Congenital Heart Defect Awareness

Share this...
Share on FacebookPin on PinterestTweet about this on TwitterPrint this pageEmail this to someone

Sometimes heart problems develop over time due to lifestyle choices, or because of hereditary or environmental factors. Some heart problems are present at birth, however. Here is some information about congenital heart defects.

What is a congenital heart defect?

Congenital heart defects are heart structure abnormalities that a person is born with. These abnormalities occur during development before birth. They are the most common type of birth defect.

Congenital heart defects can affect the walls, valves, arteries, and veins of the heart.

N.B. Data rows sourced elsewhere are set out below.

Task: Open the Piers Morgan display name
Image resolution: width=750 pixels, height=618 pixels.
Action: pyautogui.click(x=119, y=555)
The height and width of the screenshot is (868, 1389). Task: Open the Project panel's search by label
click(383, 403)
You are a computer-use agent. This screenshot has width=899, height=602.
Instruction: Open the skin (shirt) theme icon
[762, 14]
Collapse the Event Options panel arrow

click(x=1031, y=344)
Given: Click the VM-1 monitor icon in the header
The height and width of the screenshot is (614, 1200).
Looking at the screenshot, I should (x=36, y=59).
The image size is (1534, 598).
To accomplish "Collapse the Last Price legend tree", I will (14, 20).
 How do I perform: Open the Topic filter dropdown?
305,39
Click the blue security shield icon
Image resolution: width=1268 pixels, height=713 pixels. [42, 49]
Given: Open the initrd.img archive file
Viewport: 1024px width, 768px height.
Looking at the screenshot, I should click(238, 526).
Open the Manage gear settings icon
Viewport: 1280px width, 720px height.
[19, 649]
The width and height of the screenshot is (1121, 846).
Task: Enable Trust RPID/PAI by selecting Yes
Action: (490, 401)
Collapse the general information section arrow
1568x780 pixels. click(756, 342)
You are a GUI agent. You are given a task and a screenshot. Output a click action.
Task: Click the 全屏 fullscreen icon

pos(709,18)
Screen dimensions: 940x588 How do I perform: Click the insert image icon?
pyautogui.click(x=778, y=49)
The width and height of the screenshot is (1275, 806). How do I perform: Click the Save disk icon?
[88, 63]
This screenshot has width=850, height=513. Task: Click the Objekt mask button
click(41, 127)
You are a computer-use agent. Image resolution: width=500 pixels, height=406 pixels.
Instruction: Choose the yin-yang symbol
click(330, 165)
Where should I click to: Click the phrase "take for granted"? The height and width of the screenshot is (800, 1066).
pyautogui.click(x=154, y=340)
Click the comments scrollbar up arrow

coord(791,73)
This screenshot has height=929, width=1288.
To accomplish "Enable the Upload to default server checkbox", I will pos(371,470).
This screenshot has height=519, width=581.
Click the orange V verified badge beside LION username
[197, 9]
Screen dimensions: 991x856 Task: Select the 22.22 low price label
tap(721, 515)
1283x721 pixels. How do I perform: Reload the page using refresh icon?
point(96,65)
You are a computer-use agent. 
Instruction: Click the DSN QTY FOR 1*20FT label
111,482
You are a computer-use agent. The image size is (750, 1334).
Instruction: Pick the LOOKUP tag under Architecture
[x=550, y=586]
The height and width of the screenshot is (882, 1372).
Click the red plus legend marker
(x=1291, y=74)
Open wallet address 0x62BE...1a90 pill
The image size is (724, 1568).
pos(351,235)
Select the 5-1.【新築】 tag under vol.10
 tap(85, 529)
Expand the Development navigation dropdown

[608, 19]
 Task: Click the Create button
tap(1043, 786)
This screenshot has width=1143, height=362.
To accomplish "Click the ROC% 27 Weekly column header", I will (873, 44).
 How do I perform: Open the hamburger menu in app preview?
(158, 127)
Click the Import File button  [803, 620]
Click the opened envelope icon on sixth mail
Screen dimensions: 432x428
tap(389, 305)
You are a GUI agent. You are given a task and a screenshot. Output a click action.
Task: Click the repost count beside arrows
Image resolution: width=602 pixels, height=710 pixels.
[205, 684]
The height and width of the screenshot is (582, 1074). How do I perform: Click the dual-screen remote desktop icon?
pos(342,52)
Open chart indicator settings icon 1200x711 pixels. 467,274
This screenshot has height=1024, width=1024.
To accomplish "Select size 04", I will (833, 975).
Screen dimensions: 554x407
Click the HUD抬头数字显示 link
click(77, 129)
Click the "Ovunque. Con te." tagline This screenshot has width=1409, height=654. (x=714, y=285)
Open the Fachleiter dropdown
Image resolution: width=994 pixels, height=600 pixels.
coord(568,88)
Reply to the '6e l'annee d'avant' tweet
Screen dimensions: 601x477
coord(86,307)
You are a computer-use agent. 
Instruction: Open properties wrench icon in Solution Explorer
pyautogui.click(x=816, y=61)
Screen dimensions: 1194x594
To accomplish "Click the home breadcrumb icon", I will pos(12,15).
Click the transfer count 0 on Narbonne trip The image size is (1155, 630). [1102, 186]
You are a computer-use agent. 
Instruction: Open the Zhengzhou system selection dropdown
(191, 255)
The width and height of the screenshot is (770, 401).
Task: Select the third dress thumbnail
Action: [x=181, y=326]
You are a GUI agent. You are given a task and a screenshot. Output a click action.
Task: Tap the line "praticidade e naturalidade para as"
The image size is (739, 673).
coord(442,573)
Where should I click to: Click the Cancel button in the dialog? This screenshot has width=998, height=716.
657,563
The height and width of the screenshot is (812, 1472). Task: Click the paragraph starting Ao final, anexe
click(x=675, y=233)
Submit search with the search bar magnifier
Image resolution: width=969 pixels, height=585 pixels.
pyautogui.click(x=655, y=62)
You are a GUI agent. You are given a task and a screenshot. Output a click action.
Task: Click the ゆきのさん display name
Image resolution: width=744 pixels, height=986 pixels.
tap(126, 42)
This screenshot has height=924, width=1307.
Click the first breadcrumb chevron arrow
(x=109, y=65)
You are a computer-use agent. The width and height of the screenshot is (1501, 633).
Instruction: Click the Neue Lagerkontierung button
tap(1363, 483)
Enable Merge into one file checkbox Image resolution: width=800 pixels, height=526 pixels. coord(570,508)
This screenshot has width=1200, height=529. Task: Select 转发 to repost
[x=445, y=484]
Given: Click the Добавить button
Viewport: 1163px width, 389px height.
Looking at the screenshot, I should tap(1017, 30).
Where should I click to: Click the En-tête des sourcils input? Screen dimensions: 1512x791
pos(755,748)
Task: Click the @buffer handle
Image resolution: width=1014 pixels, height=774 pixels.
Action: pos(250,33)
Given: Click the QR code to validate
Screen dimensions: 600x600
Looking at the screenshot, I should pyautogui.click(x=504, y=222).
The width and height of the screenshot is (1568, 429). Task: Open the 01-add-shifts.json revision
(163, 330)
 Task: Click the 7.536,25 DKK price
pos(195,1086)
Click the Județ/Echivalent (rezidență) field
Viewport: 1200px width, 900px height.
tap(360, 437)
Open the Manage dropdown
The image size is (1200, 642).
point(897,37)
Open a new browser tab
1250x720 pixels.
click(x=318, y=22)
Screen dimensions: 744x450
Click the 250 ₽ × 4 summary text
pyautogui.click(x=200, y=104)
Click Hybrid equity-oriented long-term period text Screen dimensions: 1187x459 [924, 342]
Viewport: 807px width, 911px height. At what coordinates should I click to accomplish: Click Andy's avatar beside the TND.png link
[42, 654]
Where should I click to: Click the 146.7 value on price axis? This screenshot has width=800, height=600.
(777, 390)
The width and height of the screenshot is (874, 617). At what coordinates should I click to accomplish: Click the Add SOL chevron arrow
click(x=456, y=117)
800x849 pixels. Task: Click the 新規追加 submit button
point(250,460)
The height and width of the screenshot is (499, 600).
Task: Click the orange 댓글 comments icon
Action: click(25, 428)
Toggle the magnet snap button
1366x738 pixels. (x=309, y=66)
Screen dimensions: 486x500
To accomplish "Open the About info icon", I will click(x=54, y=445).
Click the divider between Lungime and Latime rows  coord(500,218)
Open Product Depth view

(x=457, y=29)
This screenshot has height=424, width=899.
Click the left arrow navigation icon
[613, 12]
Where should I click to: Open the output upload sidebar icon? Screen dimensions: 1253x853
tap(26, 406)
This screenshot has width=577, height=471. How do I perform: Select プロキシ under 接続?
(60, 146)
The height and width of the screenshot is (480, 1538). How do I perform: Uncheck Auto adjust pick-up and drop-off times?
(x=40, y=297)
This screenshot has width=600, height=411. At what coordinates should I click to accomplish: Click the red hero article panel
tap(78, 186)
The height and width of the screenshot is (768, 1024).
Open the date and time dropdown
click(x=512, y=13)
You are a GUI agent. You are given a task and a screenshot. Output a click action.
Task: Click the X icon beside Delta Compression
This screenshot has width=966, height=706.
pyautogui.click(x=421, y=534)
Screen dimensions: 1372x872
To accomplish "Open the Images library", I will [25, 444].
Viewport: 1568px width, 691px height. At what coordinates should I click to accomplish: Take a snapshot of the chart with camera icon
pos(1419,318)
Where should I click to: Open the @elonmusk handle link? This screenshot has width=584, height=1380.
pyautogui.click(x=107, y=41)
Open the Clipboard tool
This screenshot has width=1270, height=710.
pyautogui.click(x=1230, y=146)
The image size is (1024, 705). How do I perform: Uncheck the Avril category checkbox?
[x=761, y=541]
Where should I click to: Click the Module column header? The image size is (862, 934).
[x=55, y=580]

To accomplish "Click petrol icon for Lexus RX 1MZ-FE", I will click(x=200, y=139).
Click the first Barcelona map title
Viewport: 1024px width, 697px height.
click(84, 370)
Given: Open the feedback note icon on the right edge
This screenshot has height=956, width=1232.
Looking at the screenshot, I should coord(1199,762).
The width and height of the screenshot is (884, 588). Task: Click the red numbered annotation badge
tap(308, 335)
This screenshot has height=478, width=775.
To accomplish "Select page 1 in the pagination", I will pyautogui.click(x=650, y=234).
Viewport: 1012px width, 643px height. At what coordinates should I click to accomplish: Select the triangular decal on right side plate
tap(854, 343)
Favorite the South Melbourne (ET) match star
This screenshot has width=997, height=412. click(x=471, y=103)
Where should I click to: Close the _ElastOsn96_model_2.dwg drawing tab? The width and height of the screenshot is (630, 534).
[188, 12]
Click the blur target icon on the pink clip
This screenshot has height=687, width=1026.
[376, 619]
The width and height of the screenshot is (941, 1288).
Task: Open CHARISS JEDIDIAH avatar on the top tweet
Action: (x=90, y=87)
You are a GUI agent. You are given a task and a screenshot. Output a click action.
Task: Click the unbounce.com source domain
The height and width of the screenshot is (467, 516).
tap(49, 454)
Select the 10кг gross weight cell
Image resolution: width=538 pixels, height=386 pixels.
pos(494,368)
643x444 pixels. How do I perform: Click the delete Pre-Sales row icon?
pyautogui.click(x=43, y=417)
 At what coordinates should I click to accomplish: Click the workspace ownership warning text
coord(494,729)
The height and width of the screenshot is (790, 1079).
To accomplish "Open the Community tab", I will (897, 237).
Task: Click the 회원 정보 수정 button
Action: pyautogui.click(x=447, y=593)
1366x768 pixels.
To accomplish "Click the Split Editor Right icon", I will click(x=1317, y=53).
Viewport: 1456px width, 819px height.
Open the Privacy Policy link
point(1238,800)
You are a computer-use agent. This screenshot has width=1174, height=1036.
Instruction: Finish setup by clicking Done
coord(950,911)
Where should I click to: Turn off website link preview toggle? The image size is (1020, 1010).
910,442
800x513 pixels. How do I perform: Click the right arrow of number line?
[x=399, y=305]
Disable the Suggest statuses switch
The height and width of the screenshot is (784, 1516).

These defects affect the heart’s ability to pump blood and deliver oxygen to the rest of the body, and may affect the flow of blood to the heart. Heart defects can slow blood flow, cause flow to change direction, send blood to the wrong place, or stop blood flow completely.

Consult the glossary for congenital heart defects from the American Heart Association for more information regarding specific defects.

Are congenital heart defects dangerous?

Sometimes congenital heart defects can be life-threatening. Serious defects are often detected before birth, or shortly after birth by a physician.

Congenital heart defects do not always cause symptoms, however, and some defects may not be detected until later in a child’s life.

If you notice your baby has a weak pulse, heart murmur, arrhythmia, difficulty breathing, or bluish color in the lips, tongue, or fingers, call your doctor immediately.

What causes congenital heart defects?

Research shows a connection between smoking during pregnancy and several congenital heart defects.

Some genetic disorders – such as Down syndrome – may cause heart defects, but the causes of congenital heart defects aren’t always known.

Living with congenital heart defects

Many children with heart defects do not need treatment, but some do. The treatment depends on the type and severity of the abnormality. A child’s size, age, and health also factor in to treatment options.

Children who are born with heart defects often grow up to live normal, healthy lives. Your child may need to have regular checkups with a cardiologist as well as a pediatrician.

If you’re an expectant mother, talk to your doctor with any questions or concerns you have during pregnancy.